■ Study material ■
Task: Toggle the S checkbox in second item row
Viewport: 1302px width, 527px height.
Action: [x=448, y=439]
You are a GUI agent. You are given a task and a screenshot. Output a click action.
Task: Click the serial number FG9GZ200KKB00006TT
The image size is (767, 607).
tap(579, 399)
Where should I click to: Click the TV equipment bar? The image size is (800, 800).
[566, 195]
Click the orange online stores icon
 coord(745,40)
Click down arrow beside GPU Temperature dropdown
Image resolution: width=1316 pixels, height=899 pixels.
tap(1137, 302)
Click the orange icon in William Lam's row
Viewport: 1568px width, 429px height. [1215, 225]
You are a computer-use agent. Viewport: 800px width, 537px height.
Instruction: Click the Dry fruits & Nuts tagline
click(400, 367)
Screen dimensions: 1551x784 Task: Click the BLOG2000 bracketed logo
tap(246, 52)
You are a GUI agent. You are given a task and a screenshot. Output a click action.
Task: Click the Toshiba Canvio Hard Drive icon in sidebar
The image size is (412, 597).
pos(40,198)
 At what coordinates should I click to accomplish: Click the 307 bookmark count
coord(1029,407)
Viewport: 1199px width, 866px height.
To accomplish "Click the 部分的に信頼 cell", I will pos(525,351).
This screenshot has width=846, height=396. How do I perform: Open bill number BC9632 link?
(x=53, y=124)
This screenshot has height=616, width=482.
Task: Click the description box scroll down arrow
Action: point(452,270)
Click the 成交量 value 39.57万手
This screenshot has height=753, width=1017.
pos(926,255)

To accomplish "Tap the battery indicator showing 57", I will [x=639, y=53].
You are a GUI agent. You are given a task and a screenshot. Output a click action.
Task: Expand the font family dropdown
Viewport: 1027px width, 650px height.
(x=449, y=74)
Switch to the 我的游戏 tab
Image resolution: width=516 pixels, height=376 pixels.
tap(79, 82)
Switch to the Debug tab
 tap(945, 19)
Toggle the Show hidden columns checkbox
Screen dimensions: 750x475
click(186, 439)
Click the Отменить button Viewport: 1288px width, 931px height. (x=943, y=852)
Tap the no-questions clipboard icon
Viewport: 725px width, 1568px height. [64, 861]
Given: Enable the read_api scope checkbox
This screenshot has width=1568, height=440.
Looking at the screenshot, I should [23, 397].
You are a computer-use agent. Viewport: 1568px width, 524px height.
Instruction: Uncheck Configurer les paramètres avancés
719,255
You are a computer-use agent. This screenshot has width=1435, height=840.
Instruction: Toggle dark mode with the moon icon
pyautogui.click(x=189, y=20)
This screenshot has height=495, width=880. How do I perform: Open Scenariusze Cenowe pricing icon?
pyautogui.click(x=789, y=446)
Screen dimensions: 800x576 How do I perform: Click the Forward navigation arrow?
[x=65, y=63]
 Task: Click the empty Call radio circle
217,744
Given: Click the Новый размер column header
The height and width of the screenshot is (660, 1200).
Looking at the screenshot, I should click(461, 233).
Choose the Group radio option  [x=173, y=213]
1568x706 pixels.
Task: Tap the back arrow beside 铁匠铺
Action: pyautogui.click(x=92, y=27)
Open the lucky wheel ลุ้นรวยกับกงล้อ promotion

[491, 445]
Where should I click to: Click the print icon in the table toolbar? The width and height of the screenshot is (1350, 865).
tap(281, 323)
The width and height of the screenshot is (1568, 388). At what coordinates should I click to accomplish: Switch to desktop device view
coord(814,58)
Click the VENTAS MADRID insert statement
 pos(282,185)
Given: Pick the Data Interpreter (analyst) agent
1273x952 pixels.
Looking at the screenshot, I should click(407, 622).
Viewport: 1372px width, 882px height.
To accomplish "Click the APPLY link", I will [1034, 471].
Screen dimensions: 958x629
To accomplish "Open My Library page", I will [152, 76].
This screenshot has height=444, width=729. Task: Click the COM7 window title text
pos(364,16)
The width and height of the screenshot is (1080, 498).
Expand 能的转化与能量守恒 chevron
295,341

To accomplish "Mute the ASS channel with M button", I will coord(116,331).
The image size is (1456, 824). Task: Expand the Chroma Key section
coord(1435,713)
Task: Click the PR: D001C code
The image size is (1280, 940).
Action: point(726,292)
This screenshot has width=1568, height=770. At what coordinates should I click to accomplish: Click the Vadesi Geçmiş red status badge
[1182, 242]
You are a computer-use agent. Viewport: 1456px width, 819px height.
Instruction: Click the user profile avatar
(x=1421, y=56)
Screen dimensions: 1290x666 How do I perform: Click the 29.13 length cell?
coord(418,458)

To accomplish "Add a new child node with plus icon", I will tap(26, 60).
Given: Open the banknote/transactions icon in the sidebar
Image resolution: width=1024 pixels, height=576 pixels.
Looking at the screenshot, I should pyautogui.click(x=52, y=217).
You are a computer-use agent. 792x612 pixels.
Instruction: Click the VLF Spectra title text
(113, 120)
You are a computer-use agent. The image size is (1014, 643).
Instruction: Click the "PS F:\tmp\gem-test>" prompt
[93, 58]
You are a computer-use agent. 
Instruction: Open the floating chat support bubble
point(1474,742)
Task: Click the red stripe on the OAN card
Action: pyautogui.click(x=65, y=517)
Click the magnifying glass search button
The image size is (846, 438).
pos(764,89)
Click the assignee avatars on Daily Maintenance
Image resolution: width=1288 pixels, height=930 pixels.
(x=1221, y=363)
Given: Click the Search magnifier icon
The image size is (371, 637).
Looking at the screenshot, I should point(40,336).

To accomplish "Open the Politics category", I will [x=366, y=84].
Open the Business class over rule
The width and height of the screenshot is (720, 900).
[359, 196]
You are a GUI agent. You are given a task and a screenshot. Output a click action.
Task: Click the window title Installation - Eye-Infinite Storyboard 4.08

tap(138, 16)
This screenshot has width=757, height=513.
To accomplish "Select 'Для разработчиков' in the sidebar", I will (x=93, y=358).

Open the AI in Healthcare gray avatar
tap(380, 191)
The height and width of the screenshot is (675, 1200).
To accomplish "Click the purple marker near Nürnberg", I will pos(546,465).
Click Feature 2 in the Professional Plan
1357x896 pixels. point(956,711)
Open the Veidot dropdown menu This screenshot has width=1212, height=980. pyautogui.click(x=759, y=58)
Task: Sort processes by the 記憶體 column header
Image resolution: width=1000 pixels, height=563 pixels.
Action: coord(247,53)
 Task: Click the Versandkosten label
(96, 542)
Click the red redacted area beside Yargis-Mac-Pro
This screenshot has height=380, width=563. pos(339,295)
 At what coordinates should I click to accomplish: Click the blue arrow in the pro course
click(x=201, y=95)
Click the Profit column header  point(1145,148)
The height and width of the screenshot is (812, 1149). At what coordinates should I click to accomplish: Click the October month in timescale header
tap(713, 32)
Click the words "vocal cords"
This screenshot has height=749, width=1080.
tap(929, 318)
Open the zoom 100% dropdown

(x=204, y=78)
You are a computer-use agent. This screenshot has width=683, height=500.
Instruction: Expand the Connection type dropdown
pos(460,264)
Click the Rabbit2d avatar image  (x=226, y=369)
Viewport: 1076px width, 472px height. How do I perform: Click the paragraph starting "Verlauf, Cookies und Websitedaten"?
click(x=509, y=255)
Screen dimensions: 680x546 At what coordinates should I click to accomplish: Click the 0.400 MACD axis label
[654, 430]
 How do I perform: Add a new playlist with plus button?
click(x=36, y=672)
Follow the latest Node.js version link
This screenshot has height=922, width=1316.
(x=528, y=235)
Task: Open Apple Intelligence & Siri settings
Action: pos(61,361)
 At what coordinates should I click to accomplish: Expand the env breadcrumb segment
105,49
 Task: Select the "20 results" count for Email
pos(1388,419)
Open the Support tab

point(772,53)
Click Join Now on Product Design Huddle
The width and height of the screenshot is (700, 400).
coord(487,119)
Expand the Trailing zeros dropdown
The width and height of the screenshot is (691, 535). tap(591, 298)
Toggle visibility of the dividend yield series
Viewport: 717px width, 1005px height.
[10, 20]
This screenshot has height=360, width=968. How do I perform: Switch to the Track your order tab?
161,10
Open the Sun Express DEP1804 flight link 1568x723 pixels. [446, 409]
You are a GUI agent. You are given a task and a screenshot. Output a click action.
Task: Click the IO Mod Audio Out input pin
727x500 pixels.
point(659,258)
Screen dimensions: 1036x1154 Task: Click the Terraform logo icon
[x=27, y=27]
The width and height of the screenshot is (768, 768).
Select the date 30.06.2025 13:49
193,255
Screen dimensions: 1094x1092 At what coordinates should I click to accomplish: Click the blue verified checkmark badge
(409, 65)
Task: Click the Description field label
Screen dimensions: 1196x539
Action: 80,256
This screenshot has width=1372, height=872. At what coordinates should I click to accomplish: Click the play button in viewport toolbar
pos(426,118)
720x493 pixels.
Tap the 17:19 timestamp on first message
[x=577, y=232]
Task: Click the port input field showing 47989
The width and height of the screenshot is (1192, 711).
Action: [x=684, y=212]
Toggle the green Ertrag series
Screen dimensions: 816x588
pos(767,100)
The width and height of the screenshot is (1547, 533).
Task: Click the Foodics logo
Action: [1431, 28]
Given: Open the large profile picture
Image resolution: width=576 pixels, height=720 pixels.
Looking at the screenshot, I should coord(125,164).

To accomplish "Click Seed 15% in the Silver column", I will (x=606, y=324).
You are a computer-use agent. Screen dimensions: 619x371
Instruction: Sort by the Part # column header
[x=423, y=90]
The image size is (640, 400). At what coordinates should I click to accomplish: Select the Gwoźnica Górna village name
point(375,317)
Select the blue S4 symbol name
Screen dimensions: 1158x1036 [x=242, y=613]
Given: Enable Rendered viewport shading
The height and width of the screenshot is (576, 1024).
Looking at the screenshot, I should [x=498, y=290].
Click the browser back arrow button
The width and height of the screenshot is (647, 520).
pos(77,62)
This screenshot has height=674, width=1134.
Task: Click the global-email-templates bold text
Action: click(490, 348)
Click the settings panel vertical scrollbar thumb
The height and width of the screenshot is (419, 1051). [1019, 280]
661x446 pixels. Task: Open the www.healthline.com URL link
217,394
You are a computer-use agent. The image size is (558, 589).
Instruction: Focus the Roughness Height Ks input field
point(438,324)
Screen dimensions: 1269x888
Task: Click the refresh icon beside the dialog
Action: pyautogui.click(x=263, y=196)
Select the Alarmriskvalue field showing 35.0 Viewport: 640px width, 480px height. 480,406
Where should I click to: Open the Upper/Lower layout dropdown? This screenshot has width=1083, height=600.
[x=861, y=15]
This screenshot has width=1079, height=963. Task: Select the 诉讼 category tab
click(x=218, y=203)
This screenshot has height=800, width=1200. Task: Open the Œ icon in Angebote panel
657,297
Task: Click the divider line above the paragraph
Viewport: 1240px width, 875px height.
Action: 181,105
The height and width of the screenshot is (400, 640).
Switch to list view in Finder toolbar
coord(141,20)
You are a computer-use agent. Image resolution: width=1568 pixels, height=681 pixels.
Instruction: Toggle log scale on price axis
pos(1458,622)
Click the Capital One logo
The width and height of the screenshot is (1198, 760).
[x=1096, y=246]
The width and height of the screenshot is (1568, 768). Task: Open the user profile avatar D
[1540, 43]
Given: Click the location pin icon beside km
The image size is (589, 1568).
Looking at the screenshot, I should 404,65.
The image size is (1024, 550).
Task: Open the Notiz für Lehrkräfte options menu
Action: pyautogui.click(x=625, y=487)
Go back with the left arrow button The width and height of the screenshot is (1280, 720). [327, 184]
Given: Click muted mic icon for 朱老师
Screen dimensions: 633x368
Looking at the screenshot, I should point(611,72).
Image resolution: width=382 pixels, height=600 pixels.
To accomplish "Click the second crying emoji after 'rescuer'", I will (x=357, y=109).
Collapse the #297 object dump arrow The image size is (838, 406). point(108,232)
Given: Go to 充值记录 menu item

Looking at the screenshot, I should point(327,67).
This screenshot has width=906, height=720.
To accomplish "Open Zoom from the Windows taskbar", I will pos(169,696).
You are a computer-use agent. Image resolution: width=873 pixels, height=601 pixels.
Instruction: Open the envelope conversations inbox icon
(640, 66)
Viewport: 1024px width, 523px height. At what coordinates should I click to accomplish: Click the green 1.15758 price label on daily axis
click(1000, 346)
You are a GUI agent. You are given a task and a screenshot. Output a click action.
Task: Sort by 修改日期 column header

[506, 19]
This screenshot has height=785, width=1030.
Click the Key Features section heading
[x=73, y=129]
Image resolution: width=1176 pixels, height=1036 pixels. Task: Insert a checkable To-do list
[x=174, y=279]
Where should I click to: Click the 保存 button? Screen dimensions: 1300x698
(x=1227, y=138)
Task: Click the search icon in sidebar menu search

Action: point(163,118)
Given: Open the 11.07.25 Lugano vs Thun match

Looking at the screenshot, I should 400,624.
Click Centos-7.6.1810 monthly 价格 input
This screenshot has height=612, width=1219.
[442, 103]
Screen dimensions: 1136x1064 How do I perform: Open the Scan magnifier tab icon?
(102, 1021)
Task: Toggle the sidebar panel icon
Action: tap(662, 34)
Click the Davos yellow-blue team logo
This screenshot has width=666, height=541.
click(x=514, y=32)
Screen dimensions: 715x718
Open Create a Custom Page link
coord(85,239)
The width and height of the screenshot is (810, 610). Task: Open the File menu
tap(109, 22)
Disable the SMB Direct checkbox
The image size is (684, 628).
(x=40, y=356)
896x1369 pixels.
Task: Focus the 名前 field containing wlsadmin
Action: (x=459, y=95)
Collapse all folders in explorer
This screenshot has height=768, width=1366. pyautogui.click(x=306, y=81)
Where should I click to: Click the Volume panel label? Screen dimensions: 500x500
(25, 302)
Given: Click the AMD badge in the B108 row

■ Exercise aim ■
If a line in the listing contains the string "series", copy it.

■ Response to the exercise ■
Toggle visibility of the dividend yield series
Toggle the green Ertrag series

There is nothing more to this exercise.